8hrs a day children are in school and look at the UK it's a shit pit and children have no respect, girls are out of hand and boys are growing up weak (parents could be a factor also but teachers definitely are too)

No payrise should be given.

Children come to school with no respect. That starts in the home.

mumsneedwine · 01/06/2025 19:29

Ah I see we are now responsible for the whole of society 😂. I’ll remember that next time a parent screams at me that I should be fired for telling little Jonny off for smashing the face of another student. All my fault obviously.

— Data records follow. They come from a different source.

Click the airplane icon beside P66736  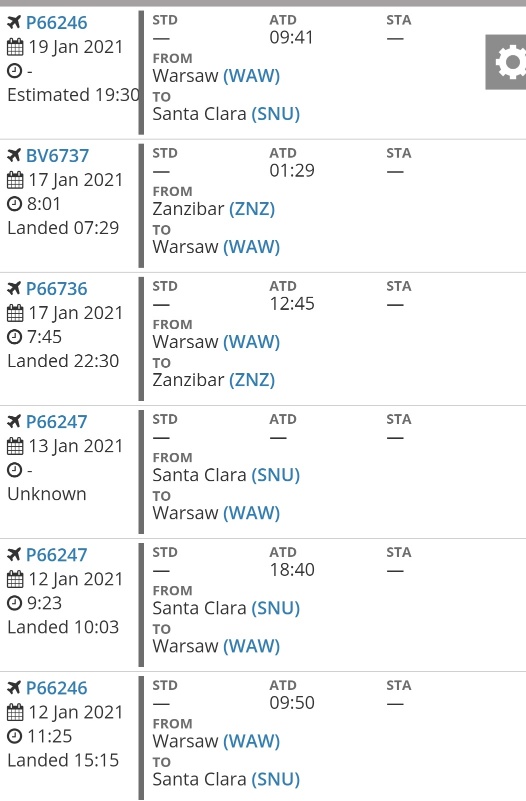(14, 288)
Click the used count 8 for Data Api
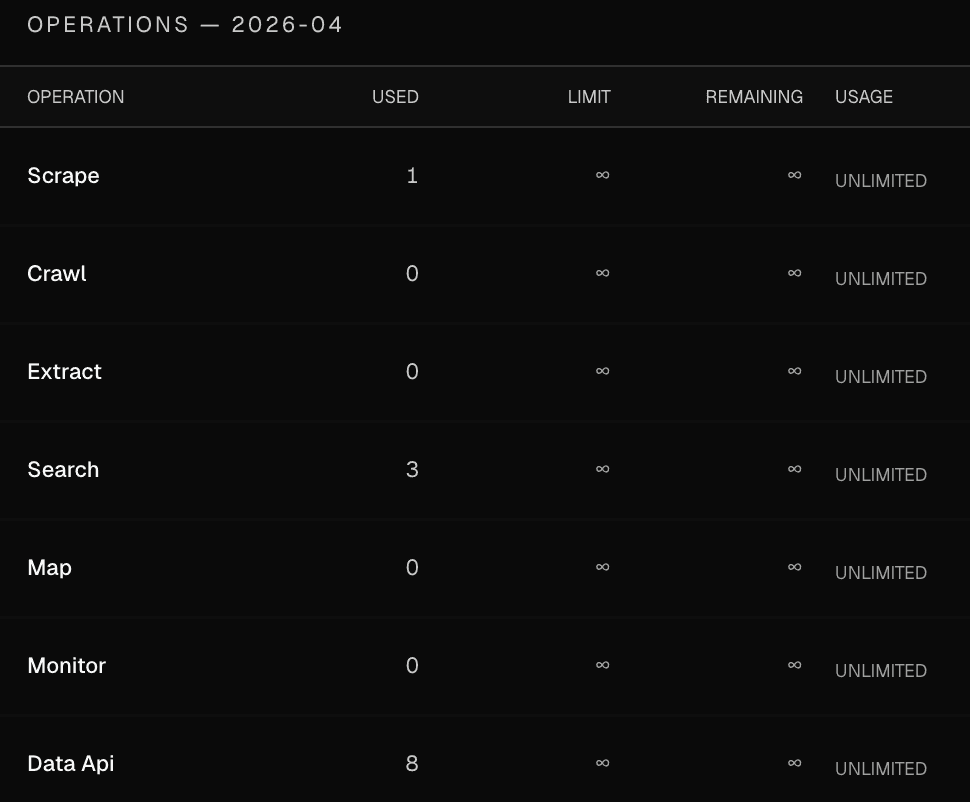This screenshot has height=802, width=970. pyautogui.click(x=412, y=764)
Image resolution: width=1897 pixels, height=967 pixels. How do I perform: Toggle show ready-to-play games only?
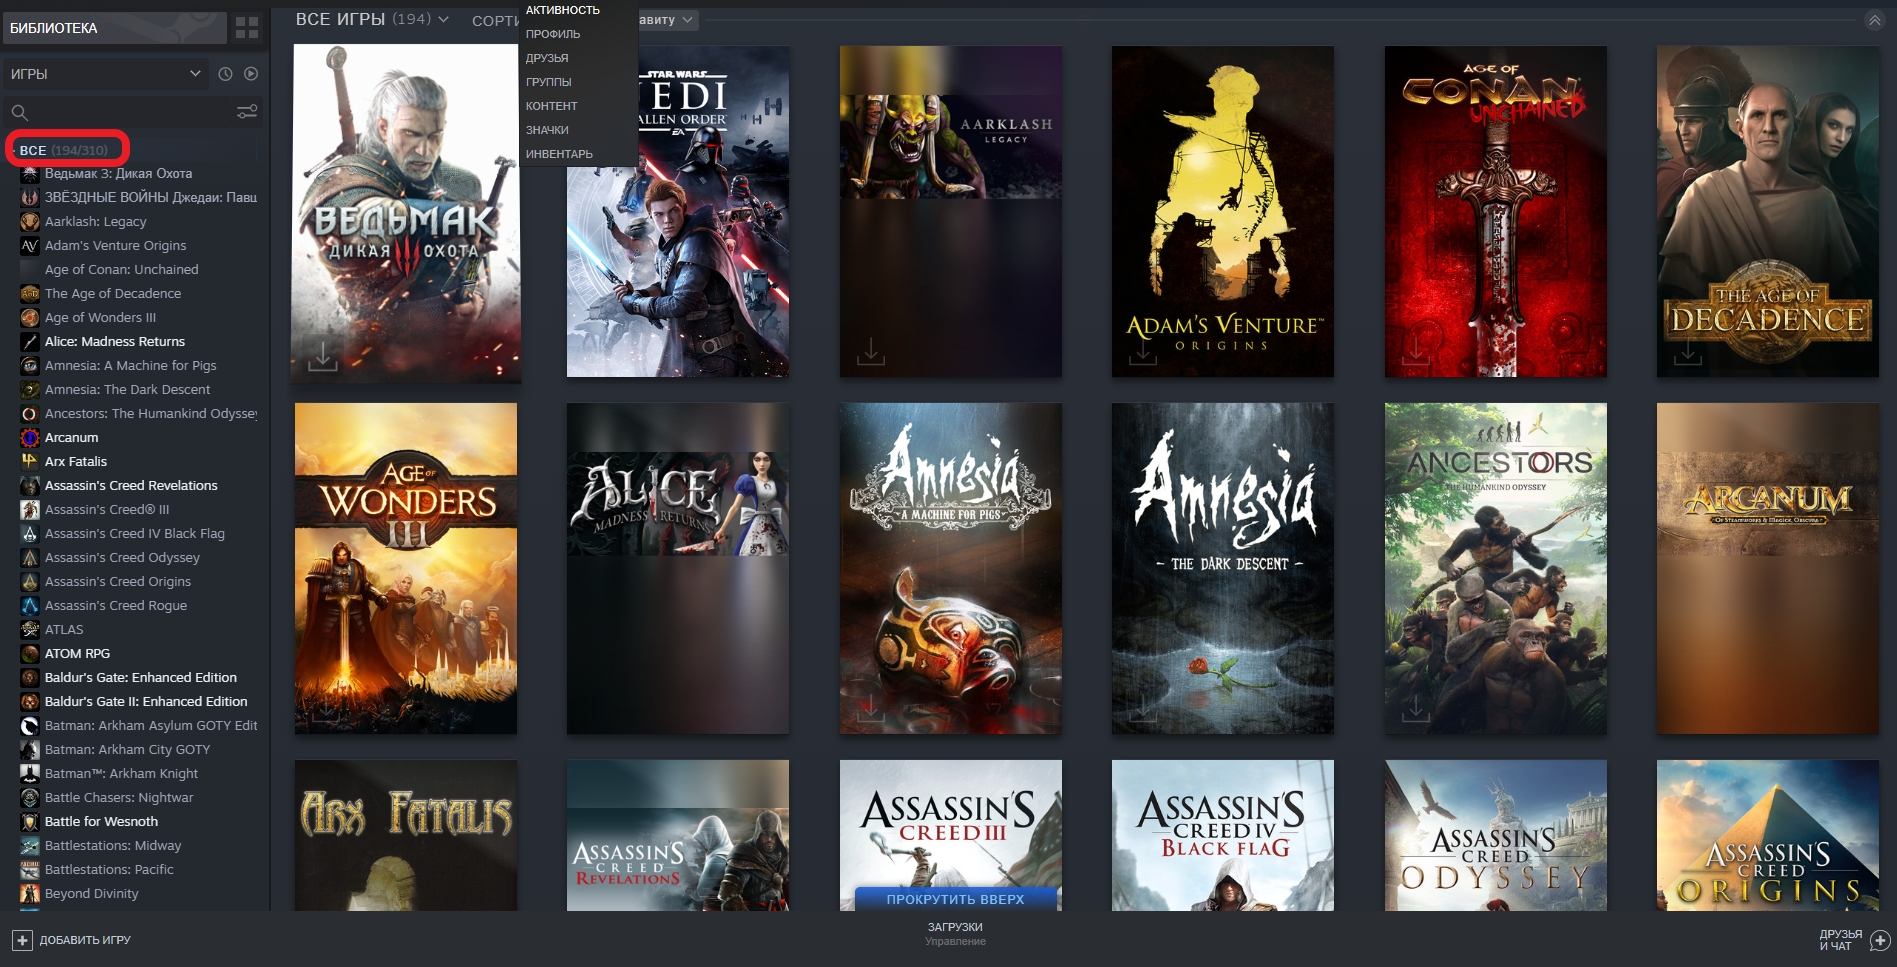point(251,74)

restingbitchface30 · 01/06/2025 19:37

Slightly biased as my partner is a teacher however that gives me better insight to have an opinion. He works hard, really long hours and works throughout the holidays too. That can be planning, marking, doing a course or going in school to give struggling children extra tuition. He also does a few weekends a year attending shows around where his school is, he’s a music teacher and his students perform at these things. That means packing up tons of equipment and lugging it to venues on his days off. I’m used to it now but in the early days it nearly broke us. He had zero time for us. Teachers deserve this pay rise 100%

mizu · 01/06/2025 19:43

@QwestSprout that makes me so sad. We have 38 days here and we could only dream of salaries like that. Can’t believe the difference!